Iowa Business Groups Seeking Answers, Express Concerns about Biden Vaccine Mandate
September 10, 2021
By Michael Crumb, Business Record
The Iowa Business Council is closely monitoring and reviewing President Joe Biden’s announcement that he plans to issue a vaccine mandate for all companies with more than 100 employees, the group’s executive director said today.
Another statewide business group, the Iowa Association of Business and Industry, released a statement calling Biden’s plan "misguided."
Biden announced Thursday his plan to require all companies with more than 100 employees to have all their employees vaccinated against the coronavirus, or face weekly testing.
The announcement comes as coronavirus cases continue to rise with the surge of the Delta variant. According to the New York Times, Iowa’s seven-day average of confirmed cases has topped 1,250, with a national weekly average of nearly 148,000 cases. About 54% of eligible people are fully vaccinated nationwide. In Iowa, just over 52% are fully vaccinated.
Joe Murphy said all of the Iowa Business Council’s members would fall under the requirement because they all have more than 100 employees. The organization is made up of the chief decision-makers of Iowa's 22 largest companies.
"So the question for us is really how is this going to be implemented, what are the rules and what are the regulations," Murphy said. "For us, the question is what do those rules look like. All of that on the vaccine side is a question."
There are also questions about the weekly testing that would be required for employees who don’t want to get a vaccine, Murphy said.
"What’s the integrity within the testing?" he said. "Are there certain tests allowed and not allowed? What is the timing? Who verifies it? Who do you submit it to? There are a number of questions that businesses will be very earnest to see what the answers are to those questions, so that’s really where we’re at right now."
Murphy said there are also concerns that the vaccine mandate could negatively affect the workforce at a time when the state faces a labor shortage.
"We know through surveys and anecdotal information there is a segment of the population that will not get vaccinated, and that is concerning," he said. "We are encouraging everyone who is eligible to be vaccinated to get vaccinated immediately, but we know there’s a segment of the population that will refuse and that’s disappointing. But that then also has an impact on a business's ability to produce their goods and services, and that’s the main concern we have to wade through at this point."
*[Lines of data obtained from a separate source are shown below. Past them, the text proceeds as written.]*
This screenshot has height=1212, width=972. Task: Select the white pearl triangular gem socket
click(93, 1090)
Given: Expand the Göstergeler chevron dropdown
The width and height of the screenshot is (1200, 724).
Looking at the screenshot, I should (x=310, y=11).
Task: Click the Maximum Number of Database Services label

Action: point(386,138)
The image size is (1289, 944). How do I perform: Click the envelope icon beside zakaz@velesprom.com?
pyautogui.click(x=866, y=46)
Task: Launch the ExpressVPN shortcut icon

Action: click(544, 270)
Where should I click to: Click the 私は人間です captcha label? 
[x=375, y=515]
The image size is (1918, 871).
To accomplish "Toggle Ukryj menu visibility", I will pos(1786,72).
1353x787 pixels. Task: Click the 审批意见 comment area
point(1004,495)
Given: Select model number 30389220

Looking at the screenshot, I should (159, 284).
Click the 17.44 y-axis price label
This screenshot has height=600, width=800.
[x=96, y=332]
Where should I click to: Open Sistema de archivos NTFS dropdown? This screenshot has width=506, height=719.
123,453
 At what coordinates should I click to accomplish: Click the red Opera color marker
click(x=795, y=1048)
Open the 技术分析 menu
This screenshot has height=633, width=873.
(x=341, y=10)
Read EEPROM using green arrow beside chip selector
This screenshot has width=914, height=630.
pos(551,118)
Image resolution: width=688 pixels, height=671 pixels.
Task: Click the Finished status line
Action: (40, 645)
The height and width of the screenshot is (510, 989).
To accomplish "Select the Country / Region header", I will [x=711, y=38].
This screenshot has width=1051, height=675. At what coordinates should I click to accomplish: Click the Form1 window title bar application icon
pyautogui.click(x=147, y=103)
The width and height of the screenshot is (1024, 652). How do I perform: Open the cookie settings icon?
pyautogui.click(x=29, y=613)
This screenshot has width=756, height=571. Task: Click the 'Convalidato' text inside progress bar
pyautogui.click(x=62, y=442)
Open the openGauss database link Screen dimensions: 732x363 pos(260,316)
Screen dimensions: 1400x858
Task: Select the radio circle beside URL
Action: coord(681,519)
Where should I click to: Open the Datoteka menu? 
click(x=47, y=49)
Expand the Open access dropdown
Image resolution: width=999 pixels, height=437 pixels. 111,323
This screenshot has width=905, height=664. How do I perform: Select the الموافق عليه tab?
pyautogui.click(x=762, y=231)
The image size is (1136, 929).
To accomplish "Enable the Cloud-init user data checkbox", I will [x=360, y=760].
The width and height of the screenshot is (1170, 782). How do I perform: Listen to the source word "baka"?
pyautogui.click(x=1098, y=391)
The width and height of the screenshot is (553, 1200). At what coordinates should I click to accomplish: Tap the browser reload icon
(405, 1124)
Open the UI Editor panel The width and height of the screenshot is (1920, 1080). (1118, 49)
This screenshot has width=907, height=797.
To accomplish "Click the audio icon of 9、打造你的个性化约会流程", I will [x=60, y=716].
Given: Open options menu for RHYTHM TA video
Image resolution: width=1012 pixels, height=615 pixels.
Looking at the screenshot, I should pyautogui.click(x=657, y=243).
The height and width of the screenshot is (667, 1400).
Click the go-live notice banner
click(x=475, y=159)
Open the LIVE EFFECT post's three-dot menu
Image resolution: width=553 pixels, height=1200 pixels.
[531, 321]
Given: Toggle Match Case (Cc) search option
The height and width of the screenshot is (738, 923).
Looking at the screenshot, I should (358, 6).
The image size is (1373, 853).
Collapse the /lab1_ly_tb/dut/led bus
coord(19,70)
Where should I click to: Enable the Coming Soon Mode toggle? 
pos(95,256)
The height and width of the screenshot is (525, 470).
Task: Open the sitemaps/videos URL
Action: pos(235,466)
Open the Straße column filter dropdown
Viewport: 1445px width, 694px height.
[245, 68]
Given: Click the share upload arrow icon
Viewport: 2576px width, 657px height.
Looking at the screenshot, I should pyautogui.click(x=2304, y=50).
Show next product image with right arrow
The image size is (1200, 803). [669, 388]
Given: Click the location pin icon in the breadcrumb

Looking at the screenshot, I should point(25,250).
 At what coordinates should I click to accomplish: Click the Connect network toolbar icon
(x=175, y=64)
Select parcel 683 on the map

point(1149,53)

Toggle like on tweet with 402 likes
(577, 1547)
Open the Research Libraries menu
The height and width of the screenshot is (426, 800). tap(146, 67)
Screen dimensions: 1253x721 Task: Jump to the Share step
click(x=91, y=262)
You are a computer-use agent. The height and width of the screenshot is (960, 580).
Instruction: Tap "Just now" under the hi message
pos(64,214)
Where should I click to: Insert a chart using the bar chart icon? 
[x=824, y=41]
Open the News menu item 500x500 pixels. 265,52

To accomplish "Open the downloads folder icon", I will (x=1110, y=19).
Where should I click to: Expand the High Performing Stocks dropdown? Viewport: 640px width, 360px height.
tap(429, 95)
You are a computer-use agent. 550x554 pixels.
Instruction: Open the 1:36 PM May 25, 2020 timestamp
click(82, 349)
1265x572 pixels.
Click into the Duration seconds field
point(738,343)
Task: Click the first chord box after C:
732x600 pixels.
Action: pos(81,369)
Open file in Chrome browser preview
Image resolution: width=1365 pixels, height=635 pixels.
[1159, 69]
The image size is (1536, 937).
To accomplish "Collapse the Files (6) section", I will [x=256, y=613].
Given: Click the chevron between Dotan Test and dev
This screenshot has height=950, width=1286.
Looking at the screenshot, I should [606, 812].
Murphy said Business Council members have been pushing their employees to get vaccinated since vaccines became available last spring.
"That’s really been the key focus of our members over the last eight or nine months," he said. "Our role is to ensure the wellness and safety of our employees and our customers and clients, and that starts with the vaccine. Not only have our members offered incentives for their employees to get vaccines, but they’ve brought on on-site vaccination clinics and given paid time-off for their employees to get vaccinated. We have been consistently strong in our messaging that the vaccine is the only way out of this, we need to step up our efforts. As a result our percentage of vaccinated individuals, I think, is quite high among our companies."
Murphy did not have specific numbers as to vaccination rates among Business Council member employees.
Biden’s order places a $14,000 fine per person who is not vaccinated, but Murphy said the repercussions for failure to comply with testing aren’t clear, and business leaders are trying to determine what that looks like.
"Those are questions that need to be answered," he said. "There are a lot of things that go into a sweeping and broad mandate such as this. It’s important to get the details right and to communicate what the expectations are. At the end of the day, companies want to do what’s right, and protecting the health and welfare of their employees is at the top of that list."
In its statement, the Iowa Association of Business and Industry said, the policy proposal "fails to recognize what is understood in Iowa, that any mandate in the workplace inhibits an employer’s ability to manage the end of COVID-19, keep the economy running and the nation fed."
The group, with 1,500 members representing 330,000 employees, is the state’s largest employer association, and remains committed to ending the pandemic, the statement read.
It cited actions taken in the early days of the pandemic, such as changing production lines to make personal protective equipment, parts for respirators and masks and face shields that were donated to front-line healthcare workers as examples of its efforts to fight the virus.
In its statement, ABI officials said their members found ways to keep their doors open while taking care of their workforce, ensuring production continued and keeping supply chains moving.
They said leadership of Iowa’s policymakers supported those efforts.
"These same policymakers also recognized that mandates on businesses from policymakers were counterproductive as business owners, those closest to the workplaces, can best navigate the correct COVID-19 response for their individual situations," the statement read. "Though considered, a call to ban an employer’s ability to require employees to be vaccinated against COVID-19 was rightly rejected for that reason."
The statement said that many ABI members instituted mask and vaccine mandates on their own.
ABI officials also said they will speak to members of Iowa’s congressional delegation to express their concerns about the mandate.
The Business Council’s Murphy said his group’s biggest concern is that the policy not be enacted in a way that will hurt a business’s ability to grow.
"Our role as the Iowa Business Council is to communicate with the administration and anyone who listens … to make sure this policy is implemented in a way that does not harm a business’s ability to expand, a business’s ability to attract and retain workers and the ability of a business to continue to move forward and emerge from the pandemic," he said.